Try it:
Please reproduce every entry below without omitting a single line.

===== Input material =====

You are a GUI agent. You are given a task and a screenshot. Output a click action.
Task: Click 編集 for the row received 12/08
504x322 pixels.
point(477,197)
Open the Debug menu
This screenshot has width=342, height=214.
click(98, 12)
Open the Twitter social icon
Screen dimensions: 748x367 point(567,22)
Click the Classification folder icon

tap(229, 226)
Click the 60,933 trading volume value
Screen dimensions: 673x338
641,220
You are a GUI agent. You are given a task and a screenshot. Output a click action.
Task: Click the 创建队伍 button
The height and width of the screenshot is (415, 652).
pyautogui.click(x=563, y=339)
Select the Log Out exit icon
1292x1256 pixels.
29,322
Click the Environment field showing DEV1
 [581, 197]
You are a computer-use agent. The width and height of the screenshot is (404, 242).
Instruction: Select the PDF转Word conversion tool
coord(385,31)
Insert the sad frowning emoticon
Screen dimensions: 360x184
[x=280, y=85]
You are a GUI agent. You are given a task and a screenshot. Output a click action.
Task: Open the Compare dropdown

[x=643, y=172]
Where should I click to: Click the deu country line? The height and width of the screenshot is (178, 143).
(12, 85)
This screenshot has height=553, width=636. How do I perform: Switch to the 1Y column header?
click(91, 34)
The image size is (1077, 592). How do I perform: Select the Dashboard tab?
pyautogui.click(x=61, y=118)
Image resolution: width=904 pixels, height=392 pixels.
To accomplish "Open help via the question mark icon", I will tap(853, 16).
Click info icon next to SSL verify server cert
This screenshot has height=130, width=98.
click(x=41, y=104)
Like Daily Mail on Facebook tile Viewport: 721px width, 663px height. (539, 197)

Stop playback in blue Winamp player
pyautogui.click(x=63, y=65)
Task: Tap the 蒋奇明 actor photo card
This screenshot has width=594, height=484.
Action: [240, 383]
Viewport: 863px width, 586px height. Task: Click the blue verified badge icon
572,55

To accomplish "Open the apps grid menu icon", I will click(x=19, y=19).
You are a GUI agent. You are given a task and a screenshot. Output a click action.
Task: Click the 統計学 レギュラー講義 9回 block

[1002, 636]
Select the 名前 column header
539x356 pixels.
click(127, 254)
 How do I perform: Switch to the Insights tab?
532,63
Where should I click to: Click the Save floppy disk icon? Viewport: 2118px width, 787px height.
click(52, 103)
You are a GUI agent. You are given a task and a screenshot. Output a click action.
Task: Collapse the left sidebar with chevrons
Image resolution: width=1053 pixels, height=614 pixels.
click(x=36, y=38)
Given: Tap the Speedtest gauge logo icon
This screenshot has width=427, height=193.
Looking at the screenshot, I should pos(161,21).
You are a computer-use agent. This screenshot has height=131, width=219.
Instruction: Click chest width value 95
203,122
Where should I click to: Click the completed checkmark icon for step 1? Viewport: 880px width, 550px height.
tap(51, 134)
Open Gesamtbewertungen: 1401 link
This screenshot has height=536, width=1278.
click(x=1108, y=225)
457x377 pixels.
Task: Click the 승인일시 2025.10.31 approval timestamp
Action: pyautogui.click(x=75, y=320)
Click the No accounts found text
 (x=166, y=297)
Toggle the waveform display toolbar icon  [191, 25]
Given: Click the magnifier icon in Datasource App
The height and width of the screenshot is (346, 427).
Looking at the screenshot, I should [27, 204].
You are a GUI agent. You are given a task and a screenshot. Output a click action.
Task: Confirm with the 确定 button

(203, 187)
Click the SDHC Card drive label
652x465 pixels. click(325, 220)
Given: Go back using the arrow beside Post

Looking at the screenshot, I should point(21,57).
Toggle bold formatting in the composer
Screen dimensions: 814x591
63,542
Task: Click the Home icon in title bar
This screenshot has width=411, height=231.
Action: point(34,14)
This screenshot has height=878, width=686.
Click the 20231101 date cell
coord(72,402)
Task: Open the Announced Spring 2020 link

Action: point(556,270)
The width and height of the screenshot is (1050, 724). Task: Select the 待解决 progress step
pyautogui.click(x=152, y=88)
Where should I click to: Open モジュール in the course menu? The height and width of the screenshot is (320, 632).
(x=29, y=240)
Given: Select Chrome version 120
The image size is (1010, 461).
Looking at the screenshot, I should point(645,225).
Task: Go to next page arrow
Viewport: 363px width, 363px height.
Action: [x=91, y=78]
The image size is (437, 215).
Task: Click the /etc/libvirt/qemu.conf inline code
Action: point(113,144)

=====

Result:
You are a GUI agent. You are given a task and a screenshot. Output a click action.
Task: Click 編集 for the row received 12/08
504x322 pixels.
point(477,197)
Open the Debug menu
This screenshot has width=342, height=214.
click(98, 12)
Open the Twitter social icon
Screen dimensions: 748x367 point(567,22)
Click the Classification folder icon

tap(229, 226)
Click the 60,933 trading volume value
Screen dimensions: 673x338
641,220
You are a GUI agent. You are given a task and a screenshot. Output a click action.
Task: Click the 创建队伍 button
The height and width of the screenshot is (415, 652).
pyautogui.click(x=563, y=339)
Select the Log Out exit icon
1292x1256 pixels.
29,322
Click the Environment field showing DEV1
 [581, 197]
You are a computer-use agent. The width and height of the screenshot is (404, 242).
Instruction: Select the PDF转Word conversion tool
coord(385,31)
Insert the sad frowning emoticon
Screen dimensions: 360x184
[x=280, y=85]
You are a GUI agent. You are given a task and a screenshot. Output a click action.
Task: Open the Compare dropdown

[x=643, y=172]
Where should I click to: Click the deu country line? The height and width of the screenshot is (178, 143).
(12, 85)
This screenshot has height=553, width=636. How do I perform: Switch to the 1Y column header?
click(91, 34)
The image size is (1077, 592). How do I perform: Select the Dashboard tab?
pyautogui.click(x=61, y=118)
Image resolution: width=904 pixels, height=392 pixels.
To accomplish "Open help via the question mark icon", I will tap(853, 16).
Click info icon next to SSL verify server cert
This screenshot has height=130, width=98.
click(x=41, y=104)
Like Daily Mail on Facebook tile Viewport: 721px width, 663px height. (539, 197)

Stop playback in blue Winamp player
pyautogui.click(x=63, y=65)
Task: Tap the 蒋奇明 actor photo card
This screenshot has width=594, height=484.
Action: [240, 383]
Viewport: 863px width, 586px height. Task: Click the blue verified badge icon
572,55

To accomplish "Open the apps grid menu icon", I will click(x=19, y=19).
You are a GUI agent. You are given a task and a screenshot. Output a click action.
Task: Click the 統計学 レギュラー講義 9回 block

[1002, 636]
Select the 名前 column header
539x356 pixels.
click(127, 254)
 How do I perform: Switch to the Insights tab?
532,63
Where should I click to: Click the Save floppy disk icon? Viewport: 2118px width, 787px height.
click(52, 103)
You are a GUI agent. You are given a task and a screenshot. Output a click action.
Task: Collapse the left sidebar with chevrons
Image resolution: width=1053 pixels, height=614 pixels.
click(x=36, y=38)
Given: Tap the Speedtest gauge logo icon
This screenshot has width=427, height=193.
Looking at the screenshot, I should pos(161,21).
You are a computer-use agent. This screenshot has height=131, width=219.
Instruction: Click chest width value 95
203,122
Where should I click to: Click the completed checkmark icon for step 1? Viewport: 880px width, 550px height.
tap(51, 134)
Open Gesamtbewertungen: 1401 link
This screenshot has height=536, width=1278.
click(x=1108, y=225)
457x377 pixels.
Task: Click the 승인일시 2025.10.31 approval timestamp
Action: pyautogui.click(x=75, y=320)
Click the No accounts found text
 (x=166, y=297)
Toggle the waveform display toolbar icon  [191, 25]
Given: Click the magnifier icon in Datasource App
The height and width of the screenshot is (346, 427).
Looking at the screenshot, I should [27, 204].
You are a GUI agent. You are given a task and a screenshot. Output a click action.
Task: Confirm with the 确定 button

(203, 187)
Click the SDHC Card drive label
652x465 pixels. click(325, 220)
Given: Go back using the arrow beside Post

Looking at the screenshot, I should point(21,57).
Toggle bold formatting in the composer
Screen dimensions: 814x591
63,542
Task: Click the Home icon in title bar
This screenshot has width=411, height=231.
Action: point(34,14)
This screenshot has height=878, width=686.
Click the 20231101 date cell
coord(72,402)
Task: Open the Announced Spring 2020 link

Action: point(556,270)
The width and height of the screenshot is (1050, 724). Task: Select the 待解决 progress step
pyautogui.click(x=152, y=88)
Where should I click to: Open モジュール in the course menu? The height and width of the screenshot is (320, 632).
(x=29, y=240)
Given: Select Chrome version 120
The image size is (1010, 461).
Looking at the screenshot, I should point(645,225).
Task: Go to next page arrow
Viewport: 363px width, 363px height.
Action: [x=91, y=78]
The image size is (437, 215).
Task: Click the /etc/libvirt/qemu.conf inline code
Action: point(113,144)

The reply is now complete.